Actionable comments posted: 6
Caution
Some comments are outside the diff and can’t be posted inline due to platform limitations.
⚠️ Outside diff range comments (1)
archon-ui-main/src/components/settings/RAGSettings.tsx (1)
2465-2486:⚠️ Potential issue | 🟠 MajorThese post-edit connection checks still run with the old persisted token.
The modal “Save Changes” handlers only update local React state, then immediately call the backend health/model routes. Those routes look up auth from stored RAG credentials, so a newly entered Ollama token is not used until the top-level “Save Settings” persists it. Protected instances will therefore look offline or empty right after editing. Either persist first or pass the unsaved token through the test request.
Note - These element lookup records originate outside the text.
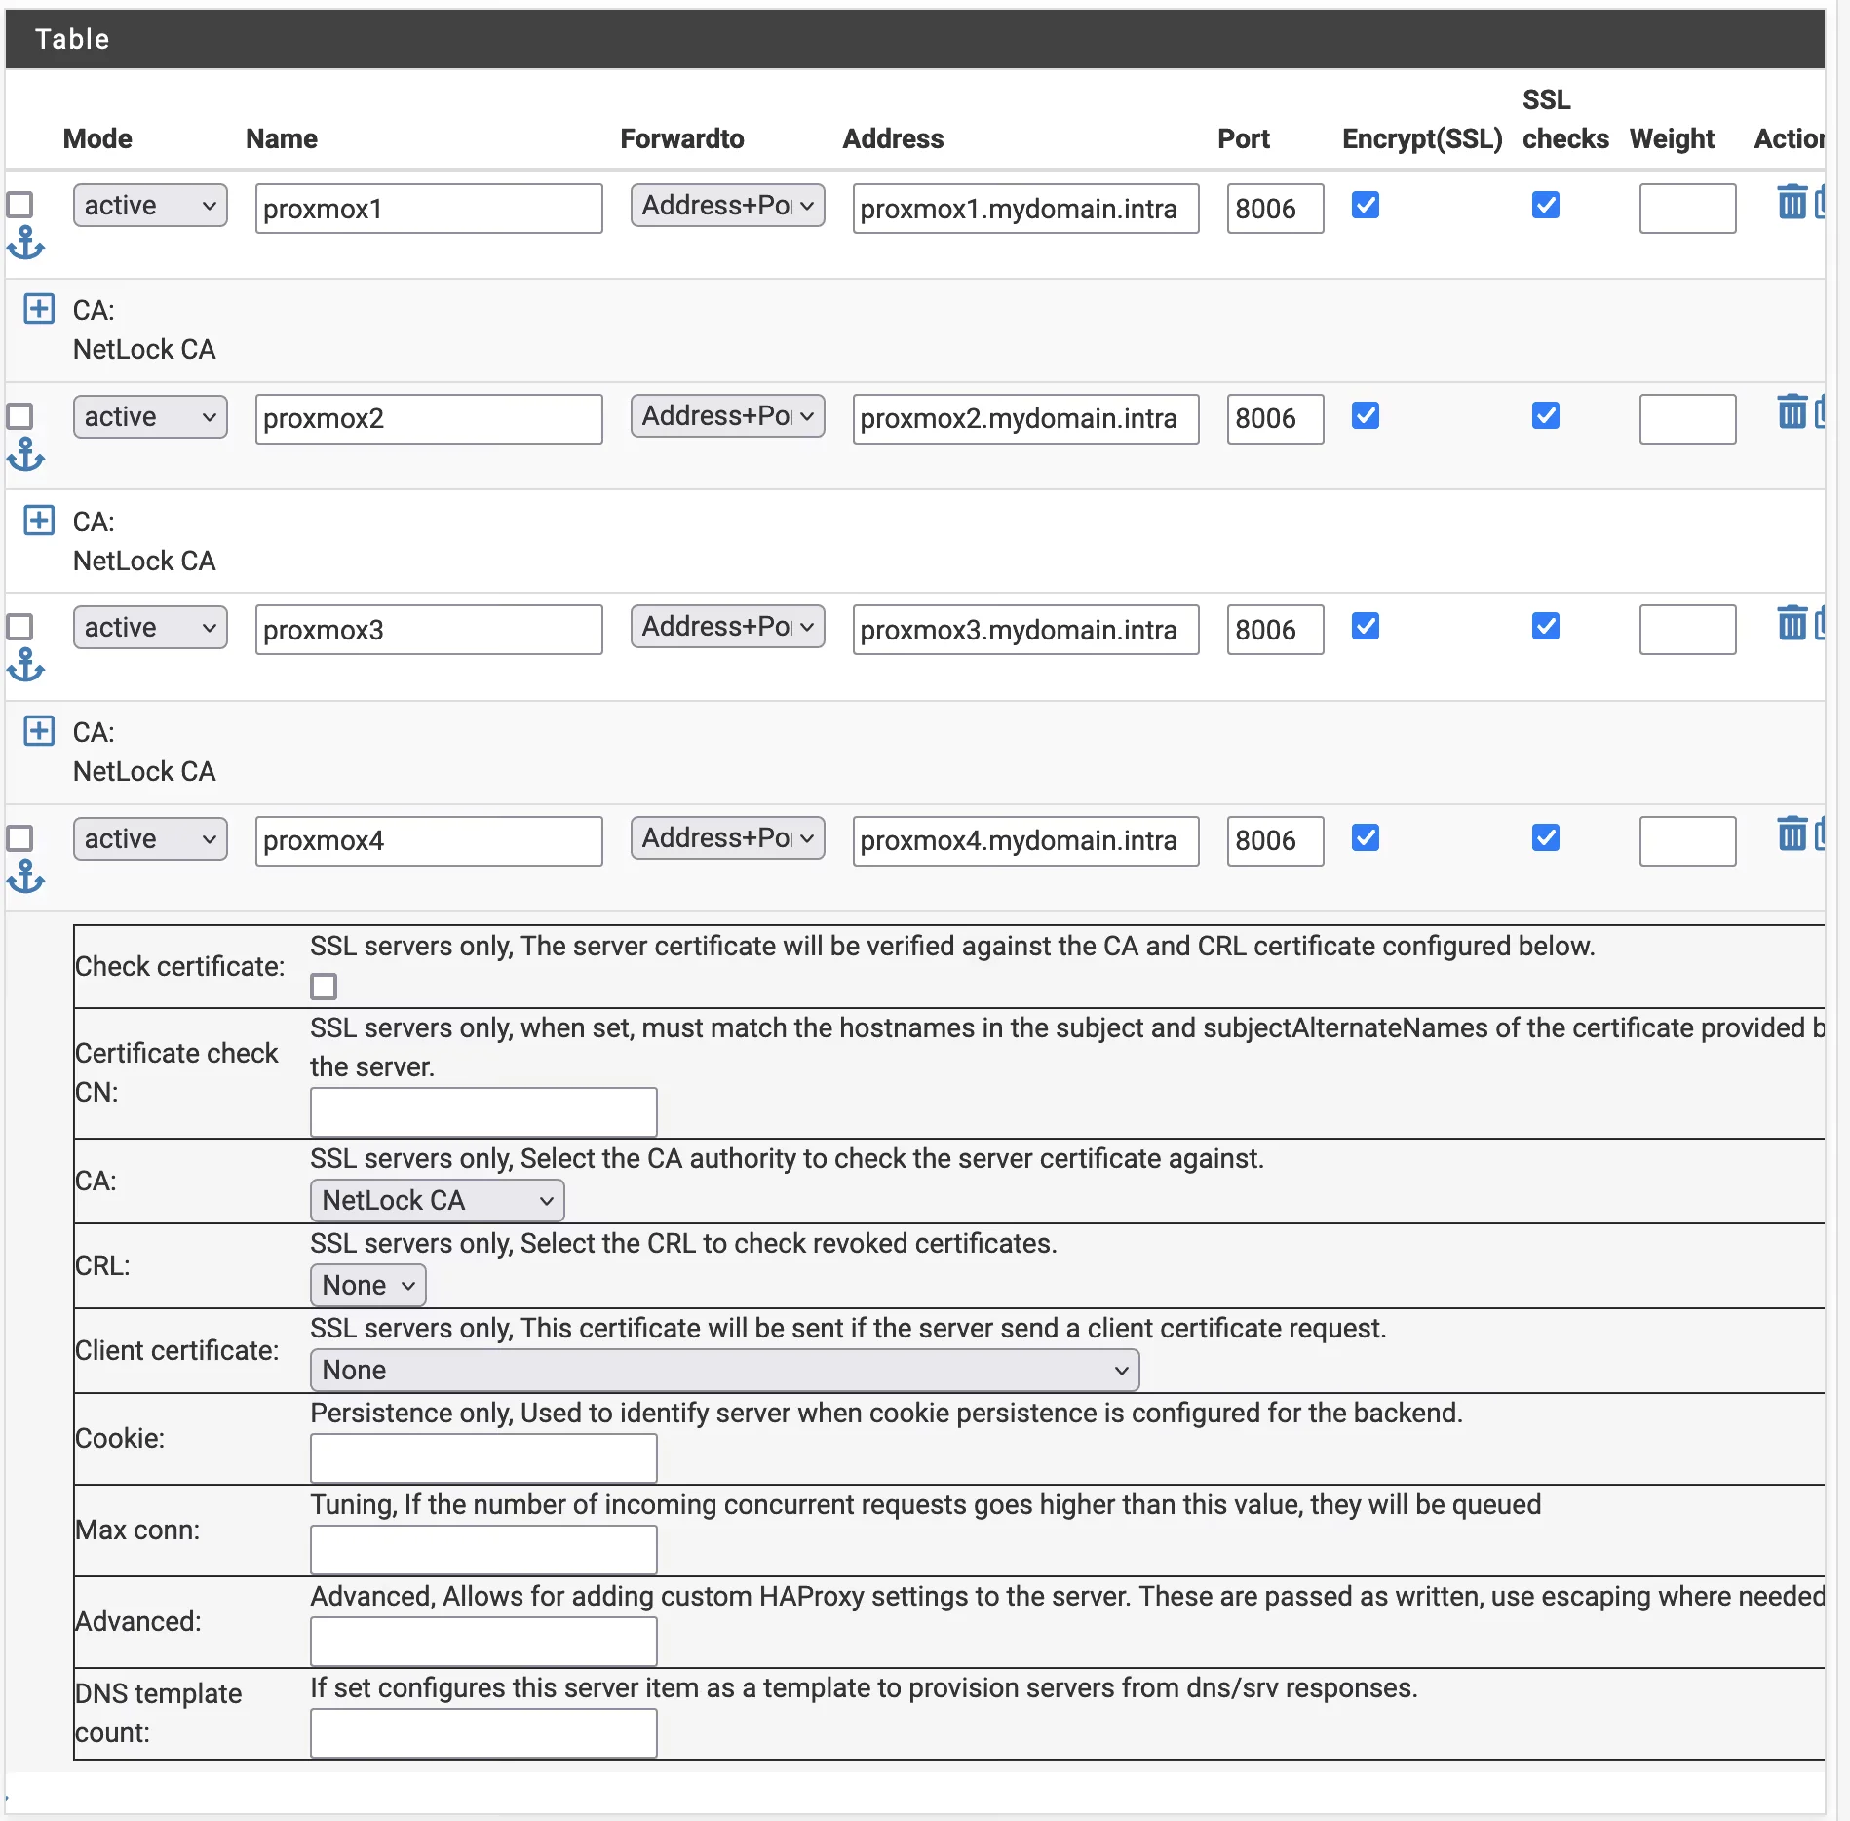
Task: Expand the first CA: NetLock CA row
Action: click(39, 309)
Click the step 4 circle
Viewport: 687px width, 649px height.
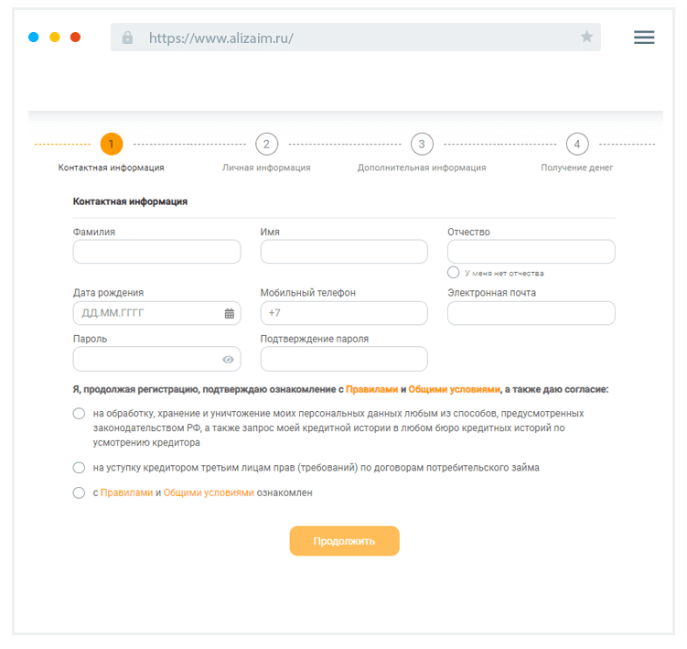click(x=576, y=144)
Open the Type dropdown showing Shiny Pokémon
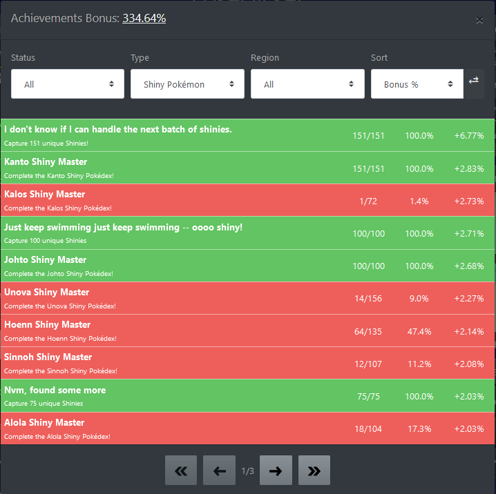 [187, 84]
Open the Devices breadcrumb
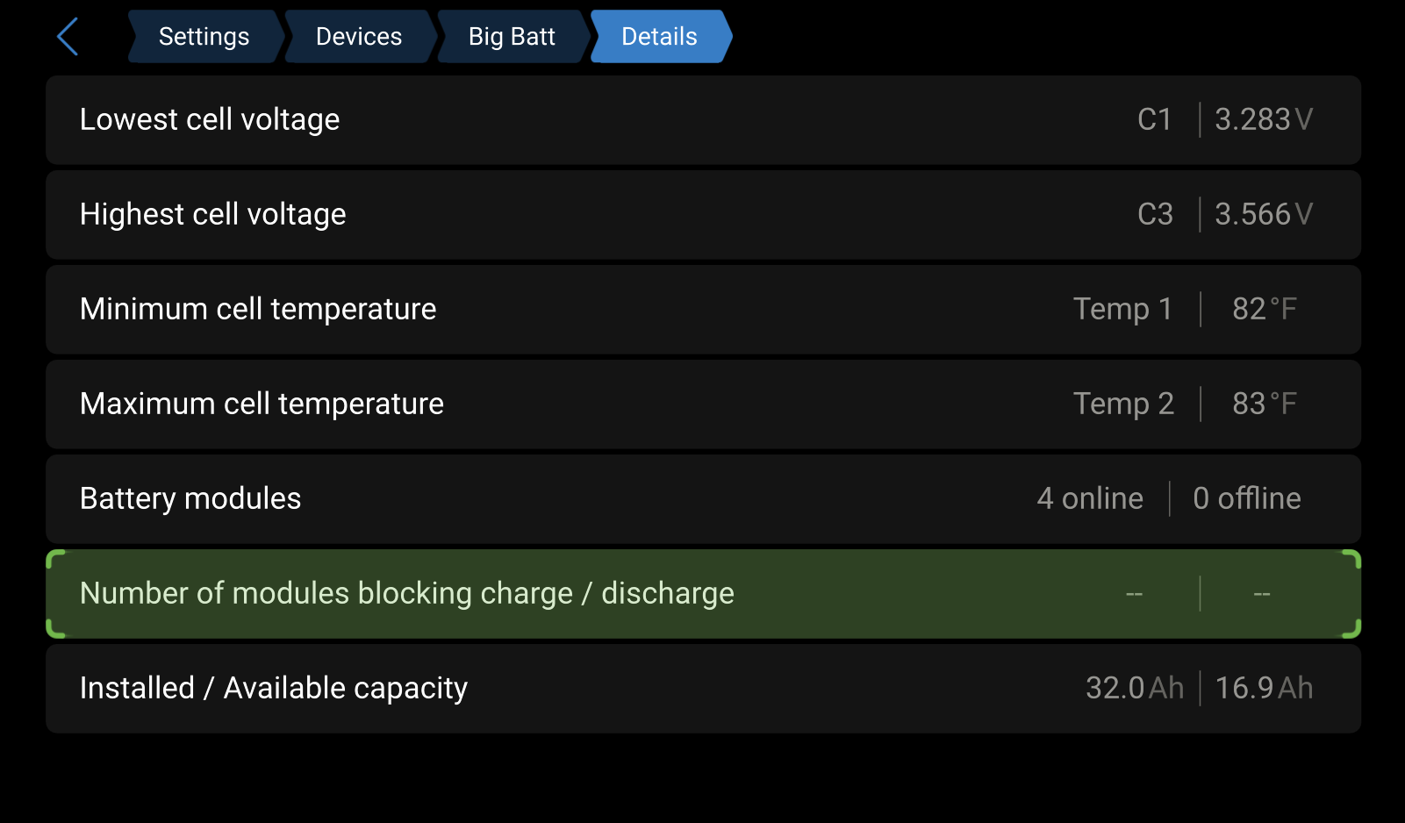1405x823 pixels. (359, 37)
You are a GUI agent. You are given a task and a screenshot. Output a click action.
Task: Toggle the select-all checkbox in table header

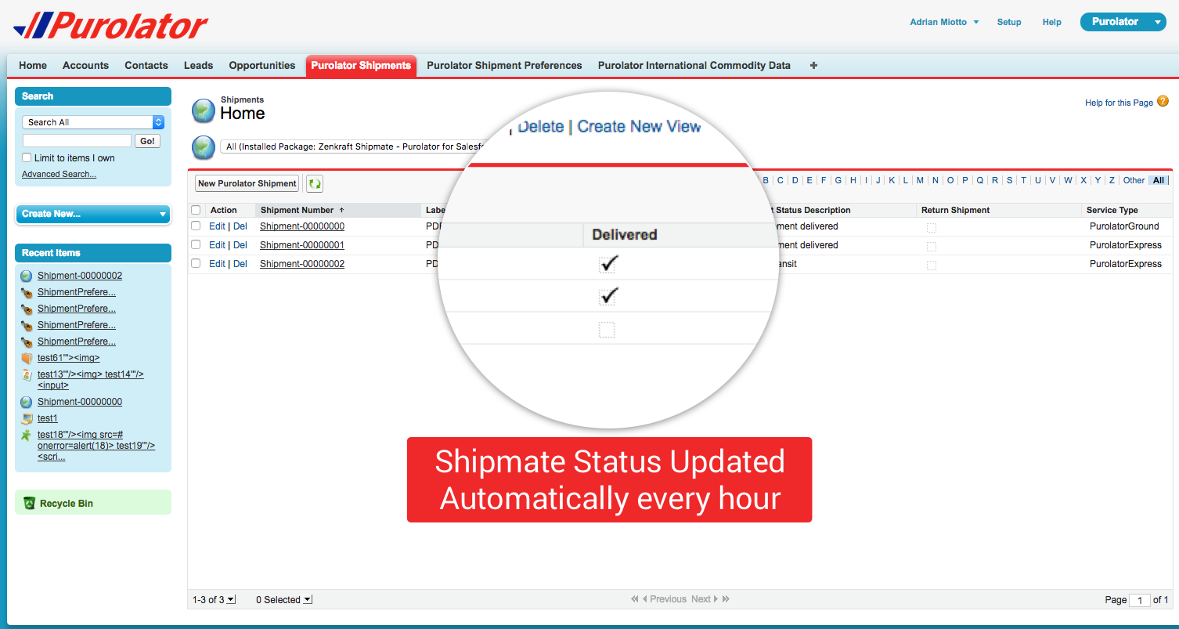pos(196,210)
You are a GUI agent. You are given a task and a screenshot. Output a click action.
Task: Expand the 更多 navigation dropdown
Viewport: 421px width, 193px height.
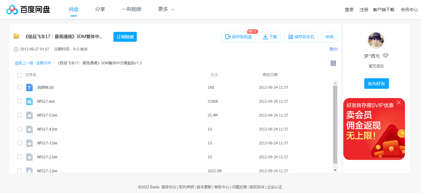point(166,9)
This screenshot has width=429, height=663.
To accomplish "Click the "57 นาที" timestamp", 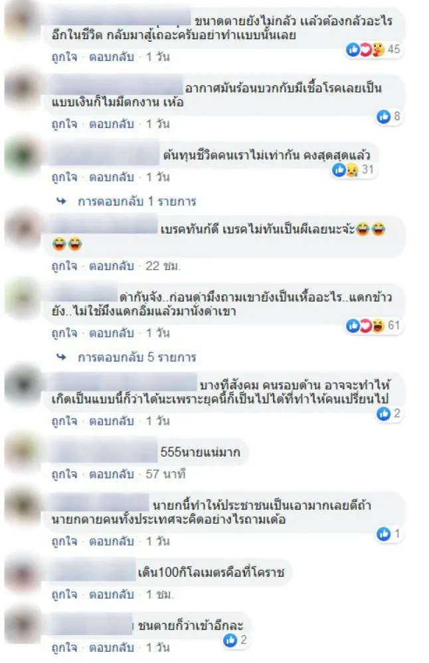I will 165,474.
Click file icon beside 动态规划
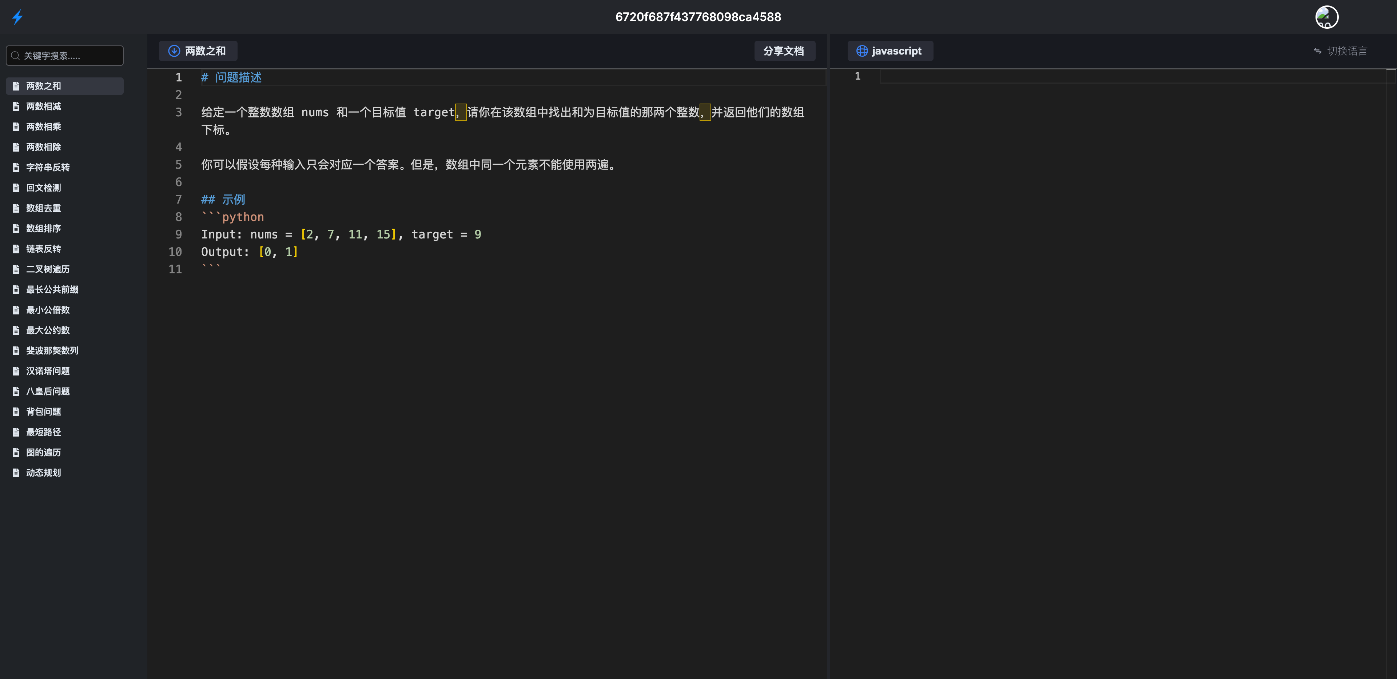The height and width of the screenshot is (679, 1397). click(x=16, y=473)
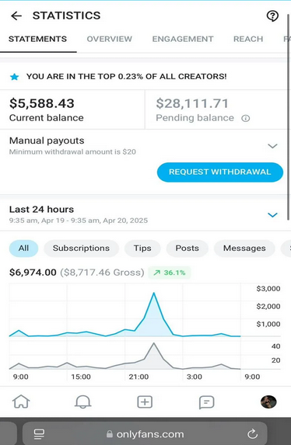Open the messages chat icon
The height and width of the screenshot is (445, 291).
coord(206,402)
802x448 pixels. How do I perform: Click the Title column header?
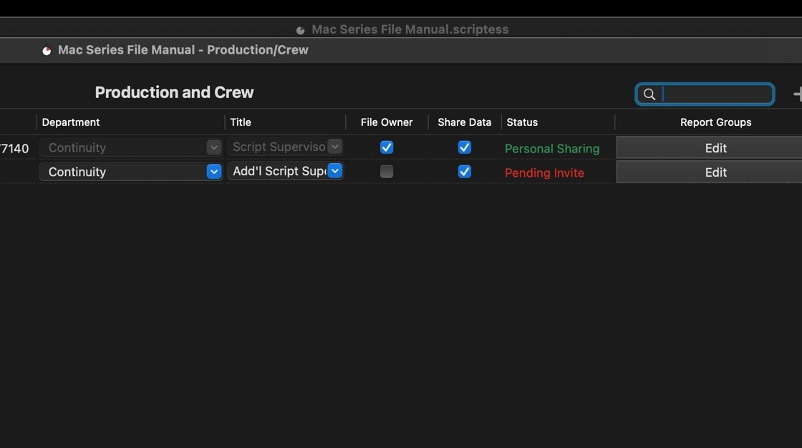(x=241, y=122)
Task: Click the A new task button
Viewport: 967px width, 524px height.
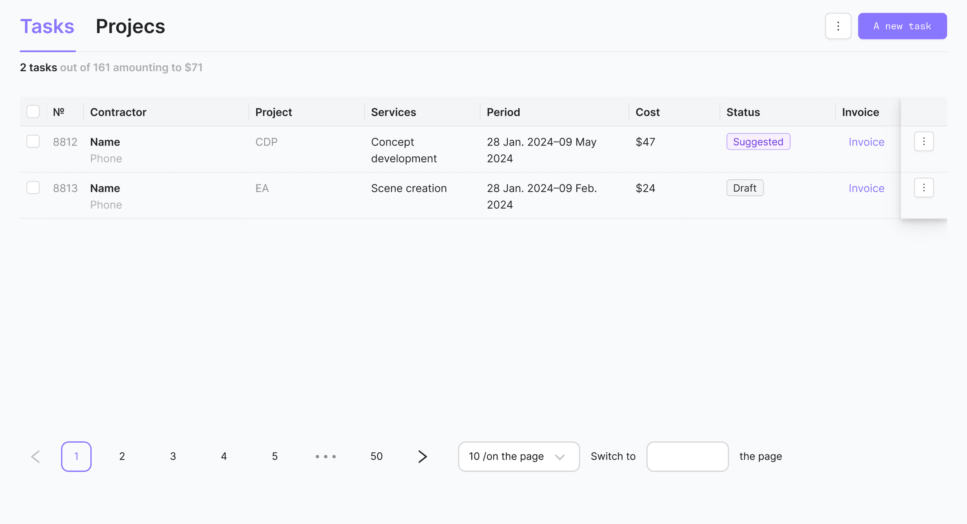Action: coord(902,26)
Also applies to: 2540-2561
🤖 Prompt for AI Agents
Verify each finding against the current code and only fix it if needed. In `@archon-ui-main/src/components/settings/RAGSettings.tsx` around lines 2465 - 2486, The post-edit health/model checks use persisted credentials, so when editing a protected Ollama instance the new token isn't used; update the handlers in the LLM edit flow (where ragSettings is updated via setRagSettings and setShowEditLLMModal is closed) to either persist the new token before calling manualTestConnection/fetchOllamaMetrics or explicitly pass the unsaved token from llmInstanceConfig into those calls; specifically modify the manualTestConnection invocation and any fetchOllamaMetrics call to accept and use llmInstanceConfig.useAuth ? llmInstanceConfig.authToken : '' (or call the same persistence routine used by the top-level Save Settings) so setOllamaManualConfirmed and setOllamaServerStatus reflect the updated credentials immediately.
🧹 Nitpick comments (1)
python/src/server/services/storage/base_storage_service.py (1)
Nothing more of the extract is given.